“August… The month my mom and I took our first breath, she took her last, and an expectant mother now motherless tries to find herself again. How was I to raise a daughter without the woman who raised me? Who better to understand the love of a mother than your own. With time I have come to see that my mother is living in me; she has been here all along, and the way I love my kids is her legacy and my own. God continues to transform me into a blooming August Flower.”
As I reflected on the name for this Blog, I couldn’t help but think back and wonder how I could regroup all I have been through and simplify it into one concept. I felt a stirring in my heart to consider the month of August. Not only was I born in this month but the most significant person in my life, my mother, also shared my birth month, and it was pretty special. We never did much for our birthdays but there was always a special small gathering of celebration for a new year of life and the blessing of getting one year older and wiser.
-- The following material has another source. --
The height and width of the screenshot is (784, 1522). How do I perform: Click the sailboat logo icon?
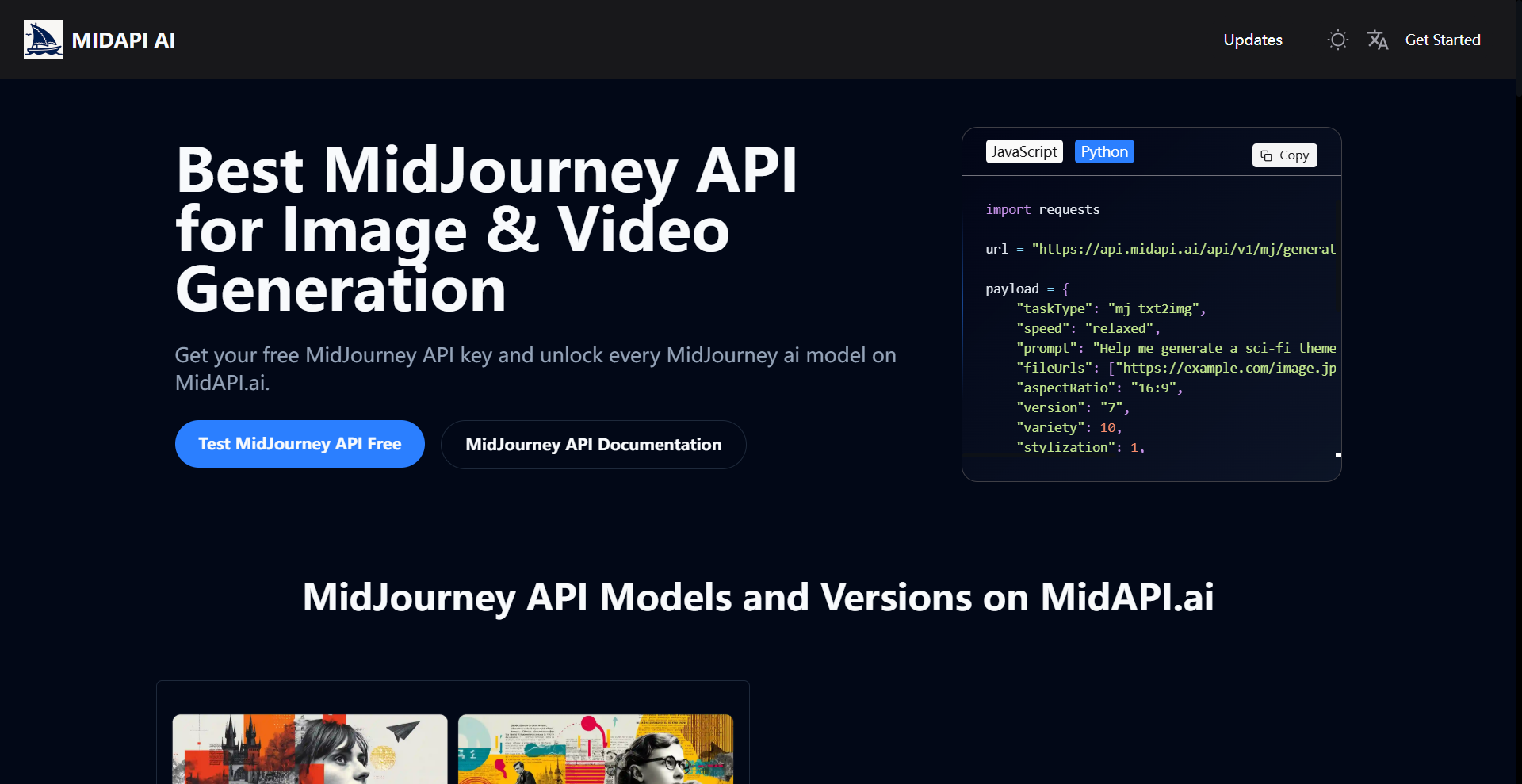[x=44, y=39]
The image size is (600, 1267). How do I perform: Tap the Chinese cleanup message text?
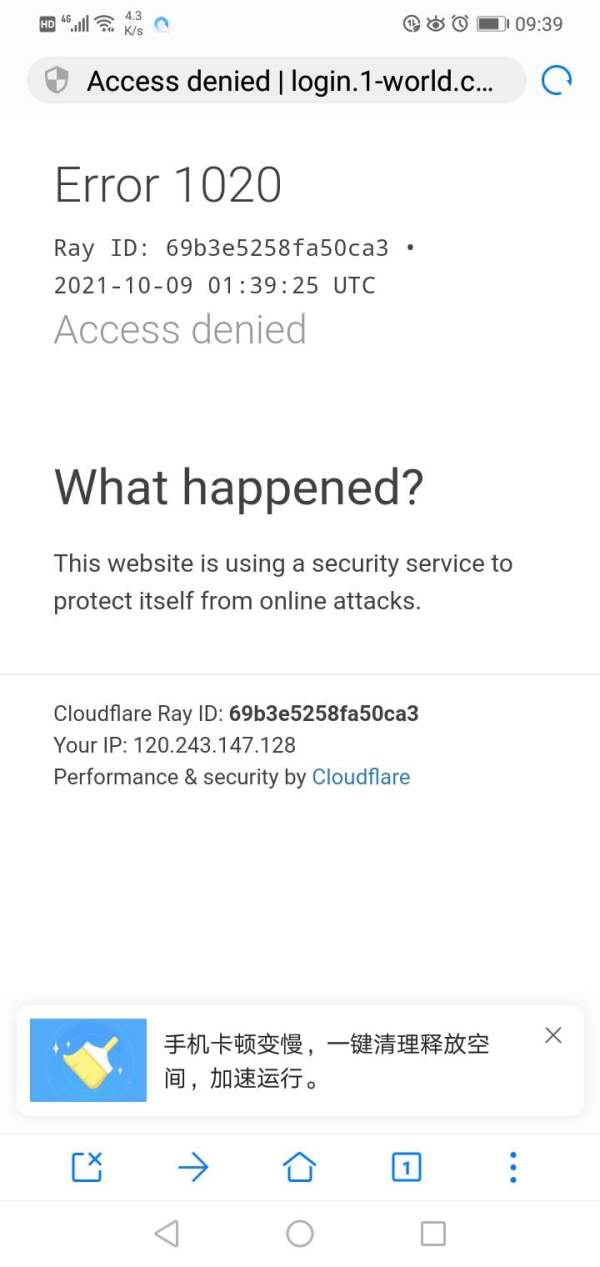[x=326, y=1061]
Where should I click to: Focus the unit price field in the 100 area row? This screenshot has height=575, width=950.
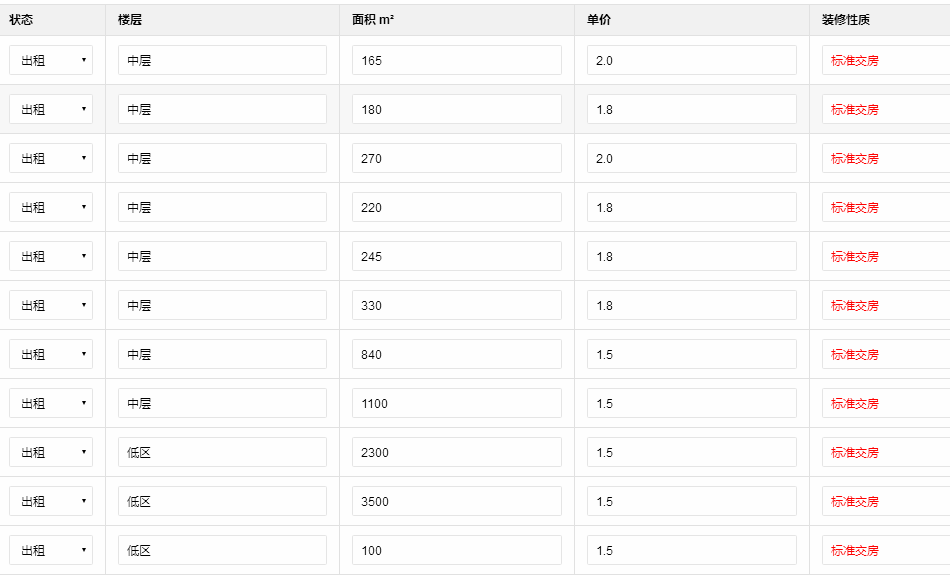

Now, years later, August of 2005 became the most bitter sweet month of the year. To me it is the hardest month and every year as it approaches, I know I am in for an emotional ride. At the start of the year, my mother was diagnosed with a very aggressive form of cervical cancer. After a surgery in June she would begin a brief series of Chemotherapy to help eliminate any lingering cancer cells in her body. The doctors said it was just for precaution.
It just so happens that her first Chemo was scheduled on my birthday and I was the one who would take her to her first appointment that would begin her health downfall. 11 days later the worst day of my life came to be. She was taken by ambulance at 2am to the local hospital where within hours I found myself saying a goodbye I was never expecting to need to say so soon. She never made it to her birthday that year; she went to her eternal resting place just a week shy of her 48th birthday.
Though August seems like a month of transitions from Summer break to the start of school, the end of Summer and the look towards the Fall, a month of hustling and rushing to get things prepared for the new school year; to me it is so much more. I am always taken back to the love of my sweet mom that is not around for my birthday, the anniversary of a day that shattered my heart and still aches in a different way, and the birthday of the woman who gave me life and so much love, who I miss every single day.
I look back 14 years later to this year and the month of August and think of the hot weather, the excessively moist land, and how hard it must be for flowers to bloom during this trying time and season. I think of my life as a flower needing to find a way to bloom during such hardship and heartache. How intricate God is in creating such beautiful flowers with different strengths that allow them to adorn our world with these precious creations all year.
Each year as I go through the month of August I am reminded of how much God has helped me bloom even though I was not sure I could. The heat of the pain that I felt was excessive but just short of being too much to handle; the torrential downpour of rain in the times of heaviness and grief; the Lord helped ease with just enough sunlight to evaporate the weight of it all. The month of August helped mold me into who I am today, it brought to life the woman who gave life to me, and it is a constant reminder of the blessings God has surrounded me with to allow me to grow and bloom in maturity, strength, faith, and virtue.
This blog, August Flower, is dedicated to the month that although heavy with moments of longing also reminds me of the transformation it has made on my spirit and on the person I am today. I also honor my angel, my mother…. She continues to live in me.